GIVEN INSTRUCTION:
Copy out the following lines exactly as they appear.

MATERIAL TO PROCESS:

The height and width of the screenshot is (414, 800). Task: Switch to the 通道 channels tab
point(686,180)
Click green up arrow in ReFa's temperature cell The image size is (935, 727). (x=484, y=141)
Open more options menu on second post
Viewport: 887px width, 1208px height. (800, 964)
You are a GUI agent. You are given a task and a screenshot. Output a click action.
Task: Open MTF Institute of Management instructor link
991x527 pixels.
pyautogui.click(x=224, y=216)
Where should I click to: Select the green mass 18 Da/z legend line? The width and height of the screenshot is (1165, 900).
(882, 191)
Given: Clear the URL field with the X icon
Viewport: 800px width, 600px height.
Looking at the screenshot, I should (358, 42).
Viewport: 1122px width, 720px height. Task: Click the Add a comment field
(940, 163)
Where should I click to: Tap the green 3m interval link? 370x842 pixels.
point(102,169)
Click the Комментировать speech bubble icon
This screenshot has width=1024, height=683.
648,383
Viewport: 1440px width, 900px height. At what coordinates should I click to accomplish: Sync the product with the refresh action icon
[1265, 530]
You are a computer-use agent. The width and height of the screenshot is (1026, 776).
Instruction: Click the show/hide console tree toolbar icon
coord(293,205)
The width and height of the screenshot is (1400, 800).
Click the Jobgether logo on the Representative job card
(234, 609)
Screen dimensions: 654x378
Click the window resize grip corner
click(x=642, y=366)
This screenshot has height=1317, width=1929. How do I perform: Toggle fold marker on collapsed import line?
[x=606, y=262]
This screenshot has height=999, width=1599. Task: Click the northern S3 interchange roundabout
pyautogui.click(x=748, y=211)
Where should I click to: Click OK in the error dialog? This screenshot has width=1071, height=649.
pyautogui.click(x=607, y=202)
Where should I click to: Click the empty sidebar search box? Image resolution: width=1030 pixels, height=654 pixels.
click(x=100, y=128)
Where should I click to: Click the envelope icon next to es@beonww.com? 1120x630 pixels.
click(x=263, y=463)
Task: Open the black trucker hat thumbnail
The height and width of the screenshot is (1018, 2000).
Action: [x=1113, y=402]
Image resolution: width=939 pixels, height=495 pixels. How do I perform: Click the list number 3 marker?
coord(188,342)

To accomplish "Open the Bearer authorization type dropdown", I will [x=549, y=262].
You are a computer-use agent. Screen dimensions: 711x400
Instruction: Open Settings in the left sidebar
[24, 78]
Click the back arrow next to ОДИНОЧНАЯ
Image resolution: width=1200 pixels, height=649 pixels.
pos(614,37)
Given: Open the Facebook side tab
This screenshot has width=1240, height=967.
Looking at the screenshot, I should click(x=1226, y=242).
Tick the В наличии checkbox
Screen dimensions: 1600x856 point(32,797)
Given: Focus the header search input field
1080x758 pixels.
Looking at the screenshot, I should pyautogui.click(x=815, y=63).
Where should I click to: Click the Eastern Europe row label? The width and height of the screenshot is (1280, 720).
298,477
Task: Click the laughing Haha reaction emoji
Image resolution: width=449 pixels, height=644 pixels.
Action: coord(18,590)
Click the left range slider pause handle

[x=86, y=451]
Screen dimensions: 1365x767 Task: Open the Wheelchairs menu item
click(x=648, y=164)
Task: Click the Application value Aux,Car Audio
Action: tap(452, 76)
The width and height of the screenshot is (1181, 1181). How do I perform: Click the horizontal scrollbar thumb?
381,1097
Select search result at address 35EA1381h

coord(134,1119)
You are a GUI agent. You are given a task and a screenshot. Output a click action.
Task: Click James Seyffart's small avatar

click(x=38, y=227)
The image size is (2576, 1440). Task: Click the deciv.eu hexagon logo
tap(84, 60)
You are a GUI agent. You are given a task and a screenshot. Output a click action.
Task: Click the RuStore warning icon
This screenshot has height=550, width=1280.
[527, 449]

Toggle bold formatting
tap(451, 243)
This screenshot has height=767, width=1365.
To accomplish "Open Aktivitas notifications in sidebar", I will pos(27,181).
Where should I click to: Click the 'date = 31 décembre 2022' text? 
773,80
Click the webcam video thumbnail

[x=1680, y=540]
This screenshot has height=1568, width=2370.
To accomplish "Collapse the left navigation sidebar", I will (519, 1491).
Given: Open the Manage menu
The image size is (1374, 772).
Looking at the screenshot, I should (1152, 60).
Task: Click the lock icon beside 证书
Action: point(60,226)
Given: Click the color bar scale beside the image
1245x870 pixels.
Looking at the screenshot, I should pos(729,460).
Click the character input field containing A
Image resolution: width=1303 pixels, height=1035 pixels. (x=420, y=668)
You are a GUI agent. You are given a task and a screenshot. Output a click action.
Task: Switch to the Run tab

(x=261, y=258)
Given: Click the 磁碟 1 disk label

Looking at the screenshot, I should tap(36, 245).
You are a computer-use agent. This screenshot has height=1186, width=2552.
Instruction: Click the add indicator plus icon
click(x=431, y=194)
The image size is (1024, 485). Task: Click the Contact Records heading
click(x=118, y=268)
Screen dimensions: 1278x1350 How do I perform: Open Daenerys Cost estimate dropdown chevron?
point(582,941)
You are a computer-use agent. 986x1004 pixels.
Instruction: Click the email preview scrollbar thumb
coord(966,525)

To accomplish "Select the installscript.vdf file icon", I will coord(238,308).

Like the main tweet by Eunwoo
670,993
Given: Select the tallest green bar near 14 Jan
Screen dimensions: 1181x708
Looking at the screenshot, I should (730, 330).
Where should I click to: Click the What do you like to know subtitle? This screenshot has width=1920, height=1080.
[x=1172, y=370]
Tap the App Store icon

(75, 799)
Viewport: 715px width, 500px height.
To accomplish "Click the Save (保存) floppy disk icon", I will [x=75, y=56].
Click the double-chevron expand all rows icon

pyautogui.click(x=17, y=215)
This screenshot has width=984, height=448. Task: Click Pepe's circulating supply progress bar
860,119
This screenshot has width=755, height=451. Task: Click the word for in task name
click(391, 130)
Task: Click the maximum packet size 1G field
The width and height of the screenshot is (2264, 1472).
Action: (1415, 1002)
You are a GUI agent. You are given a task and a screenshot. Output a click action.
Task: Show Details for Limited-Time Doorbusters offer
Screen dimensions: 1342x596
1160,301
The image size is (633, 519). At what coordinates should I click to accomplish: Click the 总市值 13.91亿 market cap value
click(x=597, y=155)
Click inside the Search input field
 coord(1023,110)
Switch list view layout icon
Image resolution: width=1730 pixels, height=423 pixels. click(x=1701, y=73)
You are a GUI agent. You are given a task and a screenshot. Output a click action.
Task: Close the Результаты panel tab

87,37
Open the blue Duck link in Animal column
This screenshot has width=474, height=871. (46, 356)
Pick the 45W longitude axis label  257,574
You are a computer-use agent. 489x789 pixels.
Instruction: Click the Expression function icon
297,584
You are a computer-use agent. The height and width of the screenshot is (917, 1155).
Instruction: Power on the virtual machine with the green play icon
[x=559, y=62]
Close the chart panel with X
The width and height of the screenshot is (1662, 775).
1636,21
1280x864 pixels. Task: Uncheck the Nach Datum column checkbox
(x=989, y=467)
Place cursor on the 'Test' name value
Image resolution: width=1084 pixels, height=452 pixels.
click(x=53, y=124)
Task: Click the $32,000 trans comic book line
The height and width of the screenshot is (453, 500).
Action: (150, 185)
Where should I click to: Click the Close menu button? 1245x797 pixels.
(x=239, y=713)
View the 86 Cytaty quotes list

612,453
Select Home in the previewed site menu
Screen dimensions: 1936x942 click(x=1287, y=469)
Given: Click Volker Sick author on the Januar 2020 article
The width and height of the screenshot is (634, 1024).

COMPLETE OUTPUT:
The height and width of the screenshot is (414, 800). Task: Switch to the 通道 channels tab
point(686,180)
Click green up arrow in ReFa's temperature cell The image size is (935, 727). (x=484, y=141)
Open more options menu on second post
Viewport: 887px width, 1208px height. (800, 964)
You are a GUI agent. You are given a task and a screenshot. Output a click action.
Task: Open MTF Institute of Management instructor link
991x527 pixels.
pyautogui.click(x=224, y=216)
Where should I click to: Select the green mass 18 Da/z legend line? The width and height of the screenshot is (1165, 900).
(882, 191)
Given: Clear the URL field with the X icon
Viewport: 800px width, 600px height.
Looking at the screenshot, I should (358, 42).
Viewport: 1122px width, 720px height. Task: Click the Add a comment field
(940, 163)
Where should I click to: Tap the green 3m interval link? 370x842 pixels.
point(102,169)
Click the Комментировать speech bubble icon
This screenshot has width=1024, height=683.
648,383
Viewport: 1440px width, 900px height. At what coordinates should I click to accomplish: Sync the product with the refresh action icon
[1265, 530]
You are a computer-use agent. The width and height of the screenshot is (1026, 776).
Instruction: Click the show/hide console tree toolbar icon
coord(293,205)
The width and height of the screenshot is (1400, 800).
Click the Jobgether logo on the Representative job card
(234, 609)
Screen dimensions: 654x378
Click the window resize grip corner
click(x=642, y=366)
This screenshot has height=1317, width=1929. How do I perform: Toggle fold marker on collapsed import line?
[x=606, y=262]
This screenshot has height=999, width=1599. Task: Click the northern S3 interchange roundabout
pyautogui.click(x=748, y=211)
Where should I click to: Click OK in the error dialog? This screenshot has width=1071, height=649.
pyautogui.click(x=607, y=202)
Where should I click to: Click the empty sidebar search box? Image resolution: width=1030 pixels, height=654 pixels.
click(x=100, y=128)
Where should I click to: Click the envelope icon next to es@beonww.com? 1120x630 pixels.
click(x=263, y=463)
Task: Open the black trucker hat thumbnail
The height and width of the screenshot is (1018, 2000).
Action: [x=1113, y=402]
Image resolution: width=939 pixels, height=495 pixels. How do I perform: Click the list number 3 marker?
coord(188,342)

To accomplish "Open the Bearer authorization type dropdown", I will [x=549, y=262].
You are a computer-use agent. Screen dimensions: 711x400
Instruction: Open Settings in the left sidebar
[24, 78]
Click the back arrow next to ОДИНОЧНАЯ
Image resolution: width=1200 pixels, height=649 pixels.
pos(614,37)
Given: Open the Facebook side tab
This screenshot has width=1240, height=967.
Looking at the screenshot, I should click(x=1226, y=242).
Tick the В наличии checkbox
Screen dimensions: 1600x856 point(32,797)
Given: Focus the header search input field
1080x758 pixels.
Looking at the screenshot, I should pyautogui.click(x=815, y=63).
Where should I click to: Click the Eastern Europe row label? The width and height of the screenshot is (1280, 720).
298,477
Task: Click the laughing Haha reaction emoji
Image resolution: width=449 pixels, height=644 pixels.
Action: coord(18,590)
Click the left range slider pause handle

[x=86, y=451]
Screen dimensions: 1365x767 Task: Open the Wheelchairs menu item
click(x=648, y=164)
Task: Click the Application value Aux,Car Audio
Action: tap(452, 76)
The width and height of the screenshot is (1181, 1181). How do I perform: Click the horizontal scrollbar thumb?
381,1097
Select search result at address 35EA1381h

coord(134,1119)
You are a GUI agent. You are given a task and a screenshot. Output a click action.
Task: Click James Seyffart's small avatar

click(x=38, y=227)
The image size is (2576, 1440). Task: Click the deciv.eu hexagon logo
tap(84, 60)
You are a GUI agent. You are given a task and a screenshot. Output a click action.
Task: Click the RuStore warning icon
This screenshot has height=550, width=1280.
[527, 449]

Toggle bold formatting
tap(451, 243)
This screenshot has height=767, width=1365.
To accomplish "Open Aktivitas notifications in sidebar", I will pos(27,181).
Where should I click to: Click the 'date = 31 décembre 2022' text? 
773,80
Click the webcam video thumbnail

[x=1680, y=540]
This screenshot has height=1568, width=2370.
To accomplish "Collapse the left navigation sidebar", I will (519, 1491).
Given: Open the Manage menu
The image size is (1374, 772).
Looking at the screenshot, I should (1152, 60).
Task: Click the lock icon beside 证书
Action: point(60,226)
Given: Click the color bar scale beside the image
1245x870 pixels.
Looking at the screenshot, I should pos(729,460).
Click the character input field containing A
Image resolution: width=1303 pixels, height=1035 pixels. (x=420, y=668)
You are a GUI agent. You are given a task and a screenshot. Output a click action.
Task: Switch to the Run tab

(x=261, y=258)
Given: Click the 磁碟 1 disk label

Looking at the screenshot, I should tap(36, 245).
You are a computer-use agent. This screenshot has height=1186, width=2552.
Instruction: Click the add indicator plus icon
click(x=431, y=194)
The image size is (1024, 485). Task: Click the Contact Records heading
click(x=118, y=268)
Screen dimensions: 1278x1350 How do I perform: Open Daenerys Cost estimate dropdown chevron?
point(582,941)
You are a computer-use agent. 986x1004 pixels.
Instruction: Click the email preview scrollbar thumb
coord(966,525)

To accomplish "Select the installscript.vdf file icon", I will coord(238,308).

Like the main tweet by Eunwoo
670,993
Given: Select the tallest green bar near 14 Jan
Screen dimensions: 1181x708
Looking at the screenshot, I should (730, 330).
Where should I click to: Click the What do you like to know subtitle? This screenshot has width=1920, height=1080.
[x=1172, y=370]
Tap the App Store icon

(75, 799)
Viewport: 715px width, 500px height.
To accomplish "Click the Save (保存) floppy disk icon", I will [x=75, y=56].
Click the double-chevron expand all rows icon

pyautogui.click(x=17, y=215)
This screenshot has width=984, height=448. Task: Click Pepe's circulating supply progress bar
860,119
This screenshot has width=755, height=451. Task: Click the word for in task name
click(391, 130)
Task: Click the maximum packet size 1G field
The width and height of the screenshot is (2264, 1472).
Action: (1415, 1002)
You are a GUI agent. You are given a task and a screenshot. Output a click action.
Task: Show Details for Limited-Time Doorbusters offer
Screen dimensions: 1342x596
1160,301
The image size is (633, 519). At what coordinates should I click to accomplish: Click the 总市值 13.91亿 market cap value
click(x=597, y=155)
Click inside the Search input field
 coord(1023,110)
Switch list view layout icon
Image resolution: width=1730 pixels, height=423 pixels. click(x=1701, y=73)
You are a GUI agent. You are given a task and a screenshot. Output a click action.
Task: Close the Результаты panel tab

87,37
Open the blue Duck link in Animal column
This screenshot has width=474, height=871. (46, 356)
Pick the 45W longitude axis label  257,574
You are a computer-use agent. 489x789 pixels.
Instruction: Click the Expression function icon
297,584
You are a computer-use agent. The height and width of the screenshot is (917, 1155).
Instruction: Power on the virtual machine with the green play icon
[x=559, y=62]
Close the chart panel with X
The width and height of the screenshot is (1662, 775).
1636,21
1280x864 pixels. Task: Uncheck the Nach Datum column checkbox
(x=989, y=467)
Place cursor on the 'Test' name value
Image resolution: width=1084 pixels, height=452 pixels.
click(x=53, y=124)
Task: Click the $32,000 trans comic book line
The height and width of the screenshot is (453, 500).
Action: (150, 185)
Where should I click to: Click the Close menu button? 1245x797 pixels.
(x=239, y=713)
View the 86 Cytaty quotes list

612,453
Select Home in the previewed site menu
Screen dimensions: 1936x942 click(x=1287, y=469)
Given: Click Volker Sick author on the Januar 2020 article
The width and height of the screenshot is (634, 1024).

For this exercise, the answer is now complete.